About four years later Clerkin landed in Rockford as a youth pastor and young life area director at Bethesda Church.

There, Clerkin wanted to help others fit in and find God along the way.

“It was a really cool experience,” Clerkin said, referring to his time at Bethesda Church. “I worked with the same lead pastor for 15 years.”

At Bethesda Church, he encountered children from all walks of life.

“Any sort of diversity you could have was represented in that church,” he said. “We had six kids with a Swedish last name on a couch next to a broken air hockey table. We were busing kids in all over the city.”

Many of the events Clerkin hosted on the church campus would not be considered traditional.

“We were hosting metal concerts — screamo,” Clerkin said. “We were having those kinds of concerts in the church basements. We would have 200 kids moshing in the basement and spend all of Saturday cleaning it up so there wasn’t a trace of it for the Sunday service.”

But Clerkin said he was able to reach a larger group because of the activities.

“It all paid off,” he said. “We were able to impact over 1,000 kids during our time in Rockford.”

Clerkin decided to adopt two children.

“We ended up taking in two foster daughters,” he said. “We just thought if someone could give them some love and support, they could be amazing people.”

Clerkin wanted to create a place where children felt at ease.

“Rockford is about the closest place to Chicago,” he said. “You end up with Chicago culture and Chicago gangs. We built a youth ministry for kids who didn’t feel comfortable in a traditional church setting. We had a cool little house on the back of the lot. Our house was always full.”

Although able to have an impact on several of the youth, violence in the city became a challenge.

“We lost two kids to gun violence over the years and another to suicide,” he said.

Clerkin tried to do his part at the church by reminding those who crossed his path that they matter.

“Just telling them they matter and that their life has meaning and purpose and value,” Clerkin said. “Their economic status isn’t where their value comes from. Their value comes in that they are children of God.”

Clerkin added, “That’s one of the best things a church can do is a be a place where people care if they are there or not and create a place where they matter. And of course that they matter to God.”

Clerkin said a lot of children that came to the church were borderline homeless.

“They would sleep on a cousin’s or a friend’s couch,” Clerkin said. “Every week we would tell them you matter to me and you matter to God.

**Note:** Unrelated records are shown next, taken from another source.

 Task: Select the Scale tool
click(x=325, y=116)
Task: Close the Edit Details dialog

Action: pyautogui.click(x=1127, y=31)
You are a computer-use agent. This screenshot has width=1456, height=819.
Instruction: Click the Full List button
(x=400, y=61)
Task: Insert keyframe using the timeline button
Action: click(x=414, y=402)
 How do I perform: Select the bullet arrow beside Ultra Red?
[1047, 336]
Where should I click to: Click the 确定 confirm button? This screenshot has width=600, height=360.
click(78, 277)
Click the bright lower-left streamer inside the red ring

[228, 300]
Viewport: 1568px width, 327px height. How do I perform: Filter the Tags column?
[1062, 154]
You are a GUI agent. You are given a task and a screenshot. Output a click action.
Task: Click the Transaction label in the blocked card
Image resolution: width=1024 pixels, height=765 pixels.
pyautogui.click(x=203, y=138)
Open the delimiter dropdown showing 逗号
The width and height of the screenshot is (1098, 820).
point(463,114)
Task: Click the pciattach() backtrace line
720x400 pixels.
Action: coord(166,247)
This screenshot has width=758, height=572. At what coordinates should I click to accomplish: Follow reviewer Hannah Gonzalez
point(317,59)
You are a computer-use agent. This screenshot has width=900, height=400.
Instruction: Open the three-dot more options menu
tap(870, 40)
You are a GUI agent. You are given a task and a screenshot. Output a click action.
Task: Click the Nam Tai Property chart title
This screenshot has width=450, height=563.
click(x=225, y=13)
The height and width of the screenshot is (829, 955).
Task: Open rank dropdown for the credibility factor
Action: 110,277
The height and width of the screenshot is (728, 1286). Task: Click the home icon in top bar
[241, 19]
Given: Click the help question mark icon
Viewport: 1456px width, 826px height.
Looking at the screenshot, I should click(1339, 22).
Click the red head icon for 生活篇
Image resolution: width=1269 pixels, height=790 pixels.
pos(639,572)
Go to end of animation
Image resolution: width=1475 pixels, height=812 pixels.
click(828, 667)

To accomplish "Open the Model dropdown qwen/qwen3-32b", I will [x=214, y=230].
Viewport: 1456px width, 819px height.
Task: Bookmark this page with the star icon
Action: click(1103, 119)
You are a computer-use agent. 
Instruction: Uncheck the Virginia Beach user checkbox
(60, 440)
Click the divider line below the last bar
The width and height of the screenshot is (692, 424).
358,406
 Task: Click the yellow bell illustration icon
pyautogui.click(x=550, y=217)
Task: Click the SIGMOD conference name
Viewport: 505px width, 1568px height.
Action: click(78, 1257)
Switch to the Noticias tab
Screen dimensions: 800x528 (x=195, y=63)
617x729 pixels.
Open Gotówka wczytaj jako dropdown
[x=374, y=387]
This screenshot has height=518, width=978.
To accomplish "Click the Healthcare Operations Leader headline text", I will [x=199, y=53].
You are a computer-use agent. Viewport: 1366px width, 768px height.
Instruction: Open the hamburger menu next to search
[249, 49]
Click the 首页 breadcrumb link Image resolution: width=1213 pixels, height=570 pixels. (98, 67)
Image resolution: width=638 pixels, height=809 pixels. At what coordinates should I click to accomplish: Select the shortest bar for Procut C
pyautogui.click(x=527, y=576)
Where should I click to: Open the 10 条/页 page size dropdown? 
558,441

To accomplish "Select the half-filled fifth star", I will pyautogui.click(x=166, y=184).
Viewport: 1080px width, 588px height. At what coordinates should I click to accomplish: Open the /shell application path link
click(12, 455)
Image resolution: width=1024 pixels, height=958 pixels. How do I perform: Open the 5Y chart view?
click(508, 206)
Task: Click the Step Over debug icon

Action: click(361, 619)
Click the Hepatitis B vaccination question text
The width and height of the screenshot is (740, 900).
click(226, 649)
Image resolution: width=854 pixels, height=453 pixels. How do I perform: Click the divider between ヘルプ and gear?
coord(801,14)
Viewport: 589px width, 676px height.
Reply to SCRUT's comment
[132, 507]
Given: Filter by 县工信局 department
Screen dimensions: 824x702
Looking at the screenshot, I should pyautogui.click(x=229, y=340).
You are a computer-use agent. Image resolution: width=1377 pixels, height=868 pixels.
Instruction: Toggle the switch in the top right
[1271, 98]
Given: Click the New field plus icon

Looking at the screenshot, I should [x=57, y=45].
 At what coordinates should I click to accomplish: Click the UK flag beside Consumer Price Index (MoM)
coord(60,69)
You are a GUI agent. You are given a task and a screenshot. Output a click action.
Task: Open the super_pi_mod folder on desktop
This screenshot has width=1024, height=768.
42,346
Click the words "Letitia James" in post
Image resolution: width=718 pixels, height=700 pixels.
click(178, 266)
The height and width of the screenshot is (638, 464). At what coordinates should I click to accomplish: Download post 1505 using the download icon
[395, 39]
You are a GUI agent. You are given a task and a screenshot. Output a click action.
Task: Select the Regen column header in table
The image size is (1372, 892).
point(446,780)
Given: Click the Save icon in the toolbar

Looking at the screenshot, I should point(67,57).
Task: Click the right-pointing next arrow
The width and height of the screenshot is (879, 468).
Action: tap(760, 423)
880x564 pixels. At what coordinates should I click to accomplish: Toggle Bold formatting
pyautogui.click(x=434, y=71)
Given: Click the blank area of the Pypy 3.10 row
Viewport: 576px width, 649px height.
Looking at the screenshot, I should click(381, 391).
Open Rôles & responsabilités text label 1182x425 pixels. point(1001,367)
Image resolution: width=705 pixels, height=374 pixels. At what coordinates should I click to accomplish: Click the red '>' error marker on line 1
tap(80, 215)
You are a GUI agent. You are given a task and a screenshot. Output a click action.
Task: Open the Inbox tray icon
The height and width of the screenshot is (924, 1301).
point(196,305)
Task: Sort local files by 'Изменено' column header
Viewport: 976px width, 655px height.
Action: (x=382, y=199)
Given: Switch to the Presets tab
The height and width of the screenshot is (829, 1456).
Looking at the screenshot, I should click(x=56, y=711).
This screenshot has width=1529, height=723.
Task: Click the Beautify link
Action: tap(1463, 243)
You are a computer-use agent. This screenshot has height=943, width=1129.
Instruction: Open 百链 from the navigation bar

Your life has meaning and value and purpose. To hear that when your life is almost screaming the opposite, can be pretty transformational.”

Clerkin said his experience in Rockford makes him appreciate diversity.

“The more diverse the church is, the more it resembles the image of God,” Clerkin said. “The group wouldn’t have been better if it was kids from all the same background. I think it’s less representative of God. Diversity is beautiful and represents God’s nature.”

This past June, after the lead pastor at Bethesda Church retired, Clerkin decided it was time to make an impact elsewhere.

“The church was going through a change and I didn’t want to be in the way,” Clerkin said. “When my wife and I started to pray about it, we felt like we were allowed to ask ‘what do you want?’ And part of what we wanted was more of a hometown. Part of a smaller hometown and that’s what we found in Fort Dodge.”